One of his players called him a scientist who coaches volleyball and first-year assistant David Kniffin, who was a senior setter for the Anteaters during Speraw's first season at UCI, said Speraw's detailed game plans are both uniquely meticulous and singularly efficient.
In his debut season of 2003, Speraw guided the Anteaters to a then-school-record 20 wins and, for a brief time, the program's first No. 1 national ranking.
After consecutive 14-18 and 9-20 seasons, UCI was 27-5 last season, when it won 21 straight matches, was No. 1 in the nation for eight consecutive weeks, captured the school's first Mountain Pacific Sports Federation regular-season championship and made an unprecedented trip to the four-team NCAA Championships, where it lost a five-game semifinal to host Penn State. The Anteaters were ranked No. 2 in the final poll.
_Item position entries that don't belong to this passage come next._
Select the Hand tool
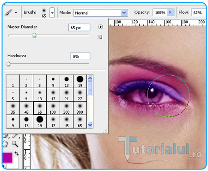Screen dimensions: 208x171 coord(5,144)
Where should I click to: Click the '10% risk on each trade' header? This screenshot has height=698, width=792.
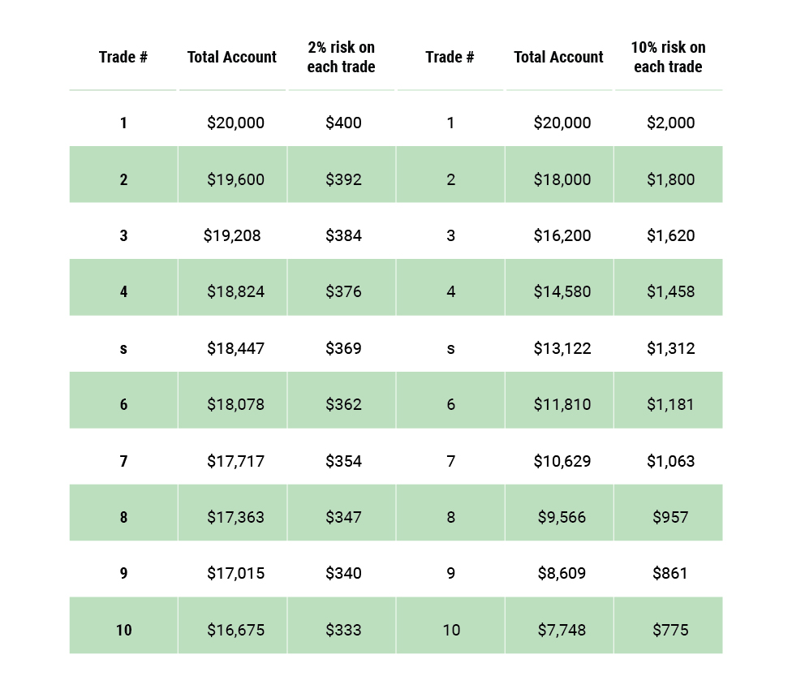coord(668,57)
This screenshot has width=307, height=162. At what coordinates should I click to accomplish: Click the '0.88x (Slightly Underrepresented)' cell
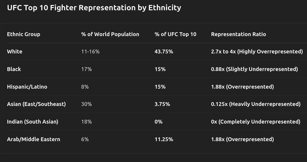pos(254,69)
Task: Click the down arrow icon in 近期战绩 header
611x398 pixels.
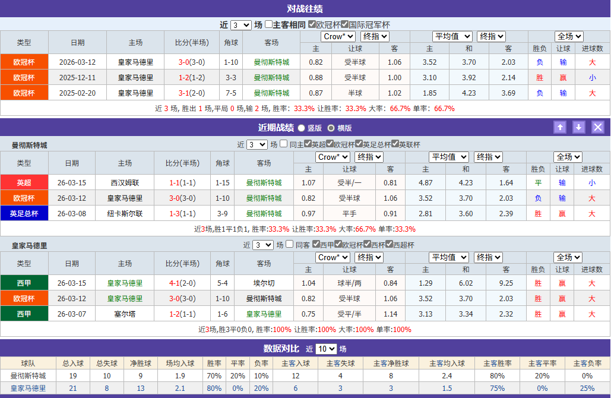Action: tap(578, 127)
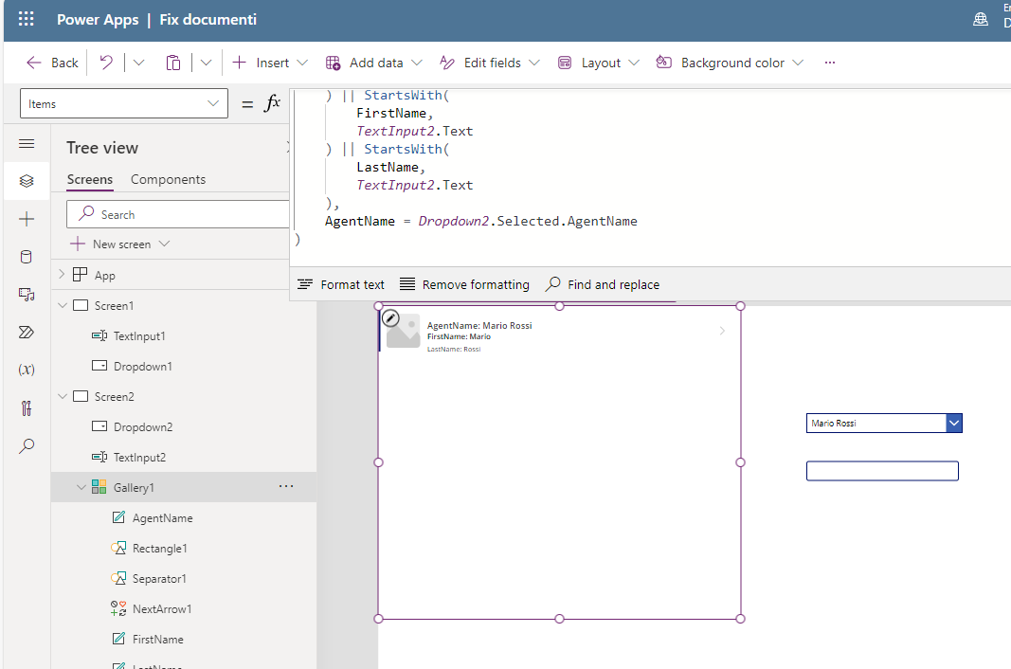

Speraw was named Coach of the Year by the American Volleyball Coaches' Assn. and four Anteaters received All-American honors, including National Player of the Year Jayson Jablonsky, a junior outside hitter, and national Newcomer of the Year Brent Asuka, a freshman libero.
But as monumental as last season was, it was, ultimately, a failure in the exacting eyes of Speraw, whose barren white office walls reveal both a lack of sentimentality (his five NCAA championship rings sit in a box in his garage and he does not know the whereabouts of last season's Final Four trophy) and an uncompromising focus on his relentless quest for excellence.